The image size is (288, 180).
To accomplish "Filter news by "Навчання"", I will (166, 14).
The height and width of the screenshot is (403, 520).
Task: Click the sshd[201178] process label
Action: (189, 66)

Task. Every entry is to be transcribed exactly as it stands.

Result.
The image size is (288, 180).
To accomplish "Filter news by "Навчання"", I will (166, 14).
The height and width of the screenshot is (403, 520).
Task: Click the sshd[201178] process label
Action: (189, 66)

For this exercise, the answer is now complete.